Saturday, November 20, 2010

Prisoners of eBay and FOAF

1. Considering the Prisoner’s Dilemma in this chapter, provide your own insight on how sites such as eBay “work” for most participants of this popular online auction site. Do they really work? Or is there too much risk?


I personally do not use eBay for a number of reasons and I suppose that many of them overlap with the idea of the prisoner's dilemma. When applied to a social setting, the prisoner's dilemma according to Shirky is, "whenever we interact with people we could take advantage of, or people who could take advantage of us, yet actually manage to trust one another often enough to accomplish things in groups. The shadow of the future makes it possible for me to act on your behalf today, even at some risk or cost to me, on the expectation that you will remember and reciprocate tomorrow." While eBay does not necessarily have a resounding effect on groups, it can have an effect on individuals. I do not use eBay because I am worried that someone would try to screw me over and not give me the product that they had advertised. While this most likely does not happen most of the time, it is not worth the risk for me to get a faulty product. Just after hearing about a few cases of eBay not working out for some, I was dissuaded from wanting to use it. A friend of mine bought a movie a few months ago from eBay and when it came in the mail the case was of the dvd she was hoping for, but inside was season 6 of Buffy the Vampire Slayer. So she ended up losing about twenty bucks and getting a dvd that she did not want at all. Someone else got the reward for doing something wrong and she got the punishment.

Many people seem to trust the site and it works out quite well for them, but there are others, like myself, who do not like to take the small risk of not getting what they expected.



2. What professional benefits do you see by investing some time in a FOAF-style network?

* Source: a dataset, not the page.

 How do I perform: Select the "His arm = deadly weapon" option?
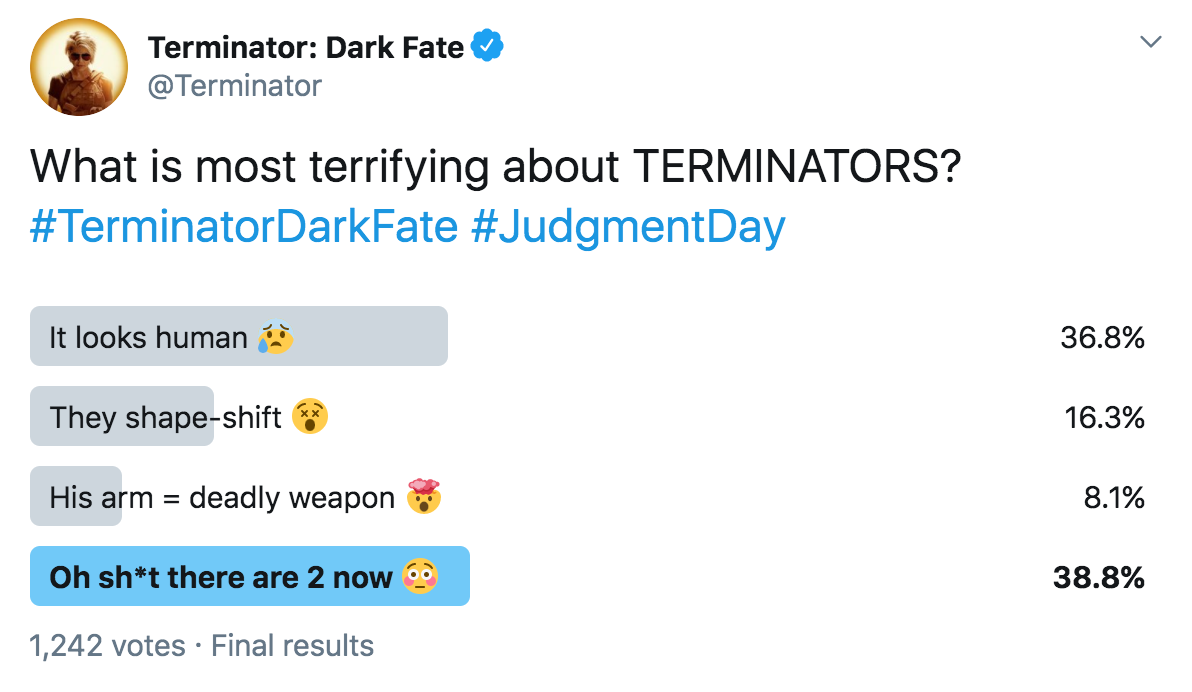[222, 497]
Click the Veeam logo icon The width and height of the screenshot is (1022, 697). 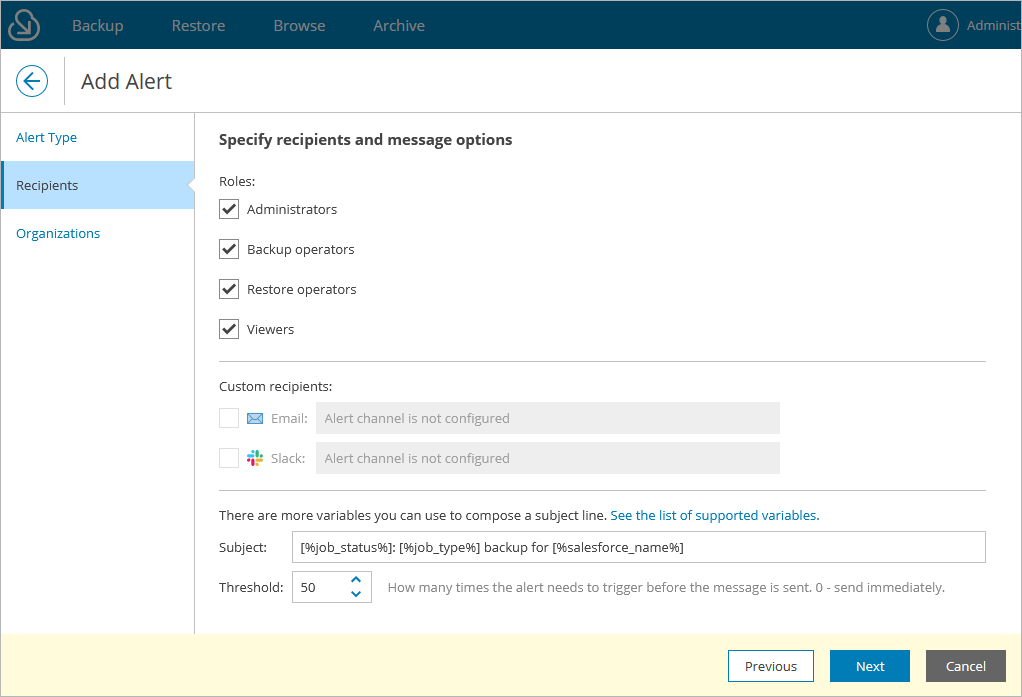pos(22,24)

The opportunities for networking are enormous and the great thing about FOAF networks are that you already have something in common with the people that you are networking with. Professionally, this could be very helpful because it allows you to have access to a whole different "category of people" that you otherwise might not be able to access. Say you are looking for trustworthy IT people to work on your businesses computers. Well your friend, Matt, who happens to be an IT guy probably knows a lot more IT people. If you trust Matt and you have access to all of his friends, well then, you just got yourself potentially a huge market of IT people to work on your company's computers.